William Lyon Mackenzie's political impact is important in studying Upper Canada's reform movement and the significance of the reformers in the years before Confederation in 1867.

Born in Dundee, Scotland, Mackenzie left his homeland for Canada in 1820. He arrived in Montréal, and after working on the Lachine Canal and as a journalist for the Montreal Herald, he settled in York (now Toronto).

Mackenzie began his public life in 1824 when he founded the Colonial Advocate, a reform paper that openly criticized the Family Compact. The same year, he moved his paper to Toronto, where his popularity soared. Mackenzie was elected to the legislature for the first time in 1828, representing York. There, he demanded reforms in the areas of agriculture, commerce and the post. His meeting with President Andrew Jackson during a trip to the United States in 1829 was a defining moment in Mackenzie's ideological development. He returned to Upper Canada filled with admiration for the American government, and became increasingly wary of British colonialism.

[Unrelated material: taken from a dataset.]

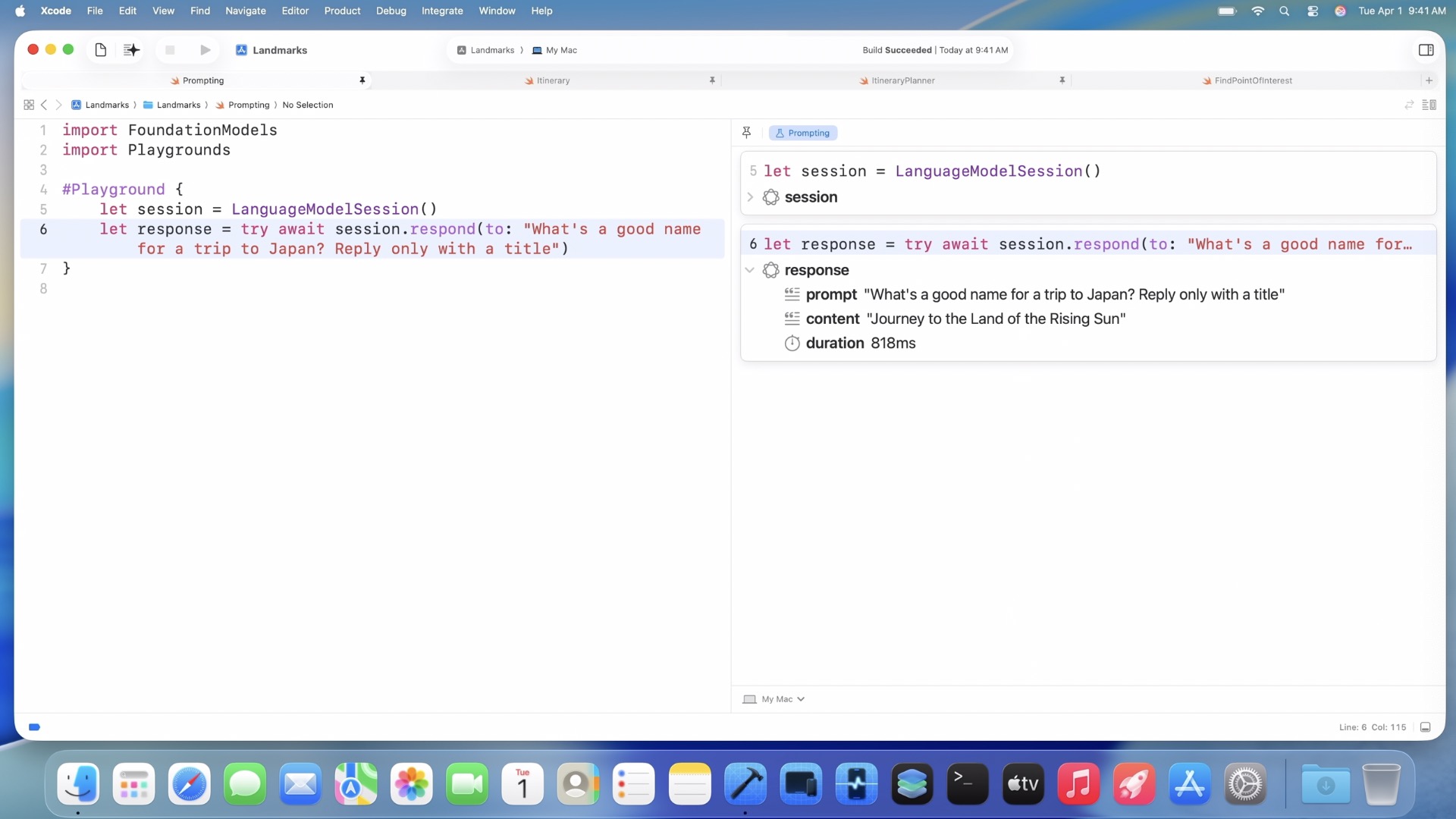Click the related items grid icon
Viewport: 1456px width, 819px height.
pos(29,105)
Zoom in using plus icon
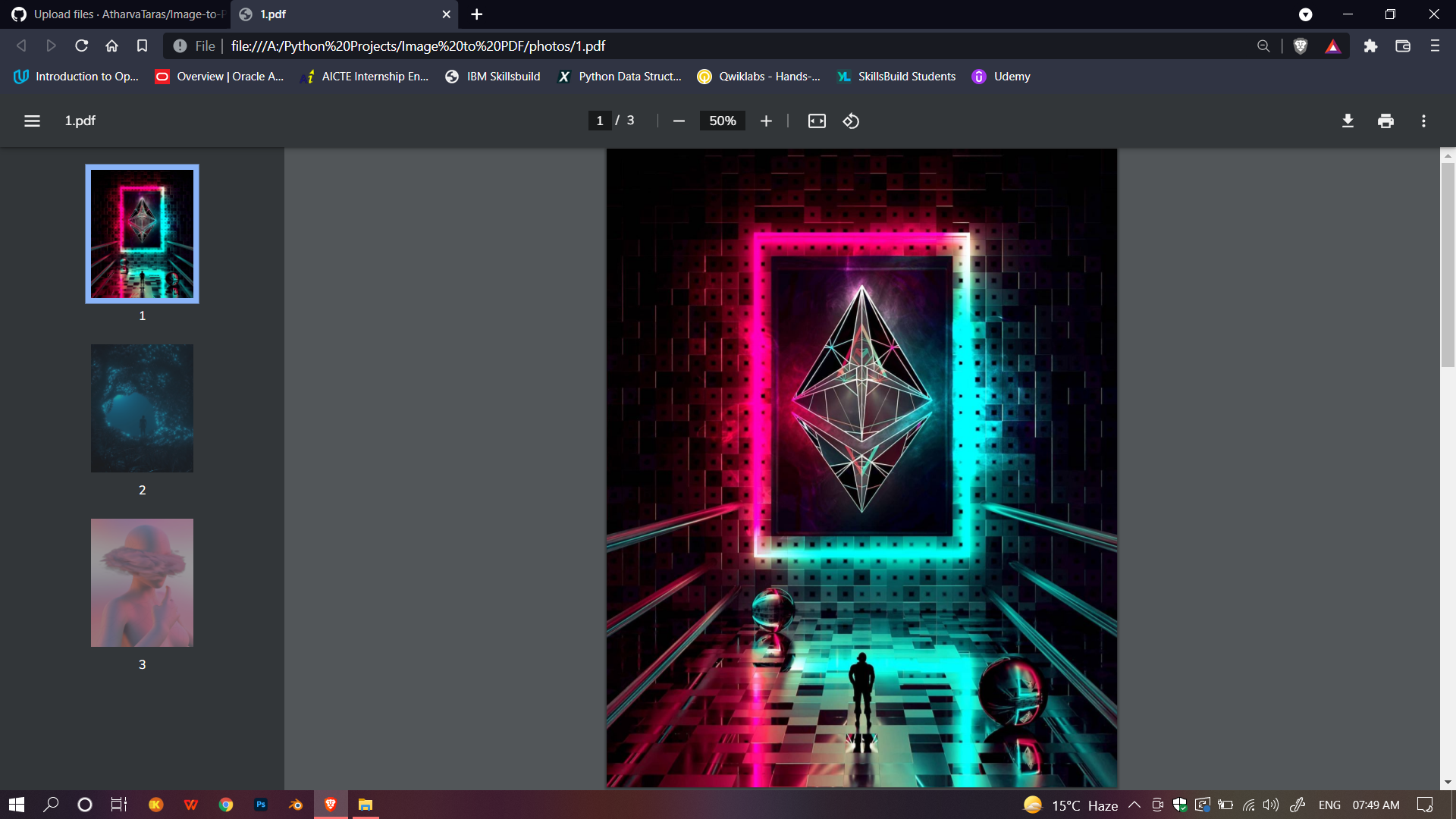The height and width of the screenshot is (819, 1456). [x=766, y=121]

W. L. Mackenzie led the Rebellion of 1837 in Upper Canada, fighting the oligarchy of the Family Compact. His involvement forced him into exile in the United States until 1849, when the government of United Canada offered the rebels amnesty. He resigned his seat in Parliament in 1858.


  • Armstrong, Frederick H. ; Stagg, Ronald J. "Mackenzie, William Lyon." Dictionnaire biographique du Canada. Vol. IX. Québec : Presses de l'Université Laval, 1977. P. 546-562.

  • Russell, Victor L. "Mackenzie, William Lyon." The 1999 Canadian encyclopedia : world edition. Toronto : McClelland and Stewart, 1998.